MMA Grand Prix
- Sport: Mixed martial arts
- Founded: 2020; 6 years ago
- Founder: Abdel Khaznadji Éric Konako Faubert
- Owner: Fight Sport Management
- Headquarters: Vitry-sur-Seine, Val-de-Marne, France
- Broadcasters: Sport en France RMC Sport
- Website: mmagrandprix.com

= MMA Grand Prix =

MMA Grand Prix, often abbreviated MMA GP, is a professional mixed martial arts promotion based in Vitry-sur-Seine, Val-de-Marne, France.

==History==
MMA Grand Prix was created in 2020, upon the legalization of MMA's internationally accepted rules (which include ground strikes) by the French government. Their first card was held on 8 October of that year, in presence of French Minister of Sports Roxana Maracineanu. It was the first organization to present MMA in France under its complete ruleset. It is sanctioned by the French Mixed Martial Arts Federation, a subsidiary of the French Boxing Federation, which has been accredited by the Ministry of Sports to regulate the activity.

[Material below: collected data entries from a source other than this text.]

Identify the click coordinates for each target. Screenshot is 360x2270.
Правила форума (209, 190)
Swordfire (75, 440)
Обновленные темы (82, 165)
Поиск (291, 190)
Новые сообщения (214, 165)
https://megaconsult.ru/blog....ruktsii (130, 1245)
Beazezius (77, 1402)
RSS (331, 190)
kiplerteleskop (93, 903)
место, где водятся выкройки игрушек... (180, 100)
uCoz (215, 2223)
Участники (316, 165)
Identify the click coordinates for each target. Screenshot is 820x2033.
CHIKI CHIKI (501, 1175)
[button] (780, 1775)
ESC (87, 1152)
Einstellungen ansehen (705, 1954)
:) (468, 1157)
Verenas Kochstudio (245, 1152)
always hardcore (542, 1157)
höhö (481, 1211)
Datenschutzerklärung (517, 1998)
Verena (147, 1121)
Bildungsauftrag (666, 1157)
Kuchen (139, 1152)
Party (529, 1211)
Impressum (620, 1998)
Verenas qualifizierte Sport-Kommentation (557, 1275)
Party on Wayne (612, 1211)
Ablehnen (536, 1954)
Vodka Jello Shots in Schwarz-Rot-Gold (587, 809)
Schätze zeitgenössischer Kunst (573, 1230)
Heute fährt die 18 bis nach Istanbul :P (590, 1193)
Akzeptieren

Co-founder Éric Konako Faubert is a London-based promoter for Muay Thai Grand Prix, an international thai boxing promotion, with whom MMA Grand Prix shares common branding.

The promotion's first card held outside of the Paris region, The Last of the Kings in Le Havre, featured a comeback fight from veteran kickboxer turned mixed martial artist Jérome Le Banner. It served as a tribute to Le Banner's training partner and Le Havre mayor Édouard Philippe who, during his term as prime minister, was responsible for the legalization of French MMA. It was Le Banner's first MMA fight outside of Japan.

==Champions==
===Current MMA Grand Prix champions===

| Men's division | Upper weight limit | Champion | Since | Title Defenses |
|---|---|---|---|---|
| Light Heavyweight | 205 lb (93.0 kg) | Algeria Mohamed Said Maalem | Sep 16, 2023 | 0 |
| Lightweight | 154 lb (69.9 kg) | BRA Keweney Lopes | Jan 27, 2024 | 0 |
| Featherweight | 145 lb (65.8 kg) | Vacant | N/A | N/A |
| Bantamweight | 135 lb (61.2 kg) | FRA Alfan Rocher-Labes | Sep 16, 2023 | 0 |
| Flyweight | 125 lb (56.7 kg) | FRA Michael Aljarouj | Mar 4, 2023 | 1 |

===Light Heavyweight Championship===
Weight limit: 205 lb

| No. | Name | Event | Date | Defenses |
|---|---|---|---|---|
| 1 | Algeria Mohamed Said Maalem def. Yann Kouadja | MMA GP: Kouadja vs Maalem Le Grand-Saconnex, France | Sep 16, 2023 |  |

===Lightweight Championship===
Weight limit: 154 lb

| No. | Name | Event | Date | Defenses |
|---|---|---|---|---|
| 1 | BRA Keweney Lopes def. Mathias Poiron | JSC 1 Nimas, France | Jan 27, 2024 |  |

===Featherweight Championship===
Weight limit: 145 lb

| No. | Name | Event | Date | Defenses |
| 1 | FRA Alioune Nahaye def. Ariston França | MMA Grand Prix 4 Paris, France | Oct 14, 2021 |  |
Nahaye vacated.

===Bantamweight Championship===
Weight limit: 135 lb

| No. | Name | Event | Date | Defenses |
|---|---|---|---|---|
| 1 | FRA Alfan Rocher-Labes def. Deiby Tachon | MMA GP: Kouadja vs Maalem Le Grand-Saconnex, France | Sep 16, 2023 |  |

===Flyweight Championship===
Weight limit: 125 lb

| No. | Name | Event | Date | Defenses |
|---|---|---|---|---|
| 1 | FRA Michael Aljarouj def. Ezzoubair Bouarsa | MMA GP: Doumbe vs Klimas Paris, France | Mar 4, 2023 | 1. def. Liridon Ramani at JSC 1 on Jan 27, 2024 |

==Notable fighters==
- Cédric Doumbé
- Karim Ghajji
- Jérome Le Banner
- Mickaël Lebout
- :fr:Laetitia Blot

==Media==
Select MMA GP shows, including the company's inaugural card, have aired on the UFC Fight Pass.
In May 2022, the promotion inked its first television deal with Sport en France. However, French media authority CSA still bans MMA broadcasts before 10:30 pm, forcing some fights to be shown on tape delay. MMA GP made its premium TV debut with a 17 December 2022 card from Bordeaux, which was broadcast on RMC Sport 2.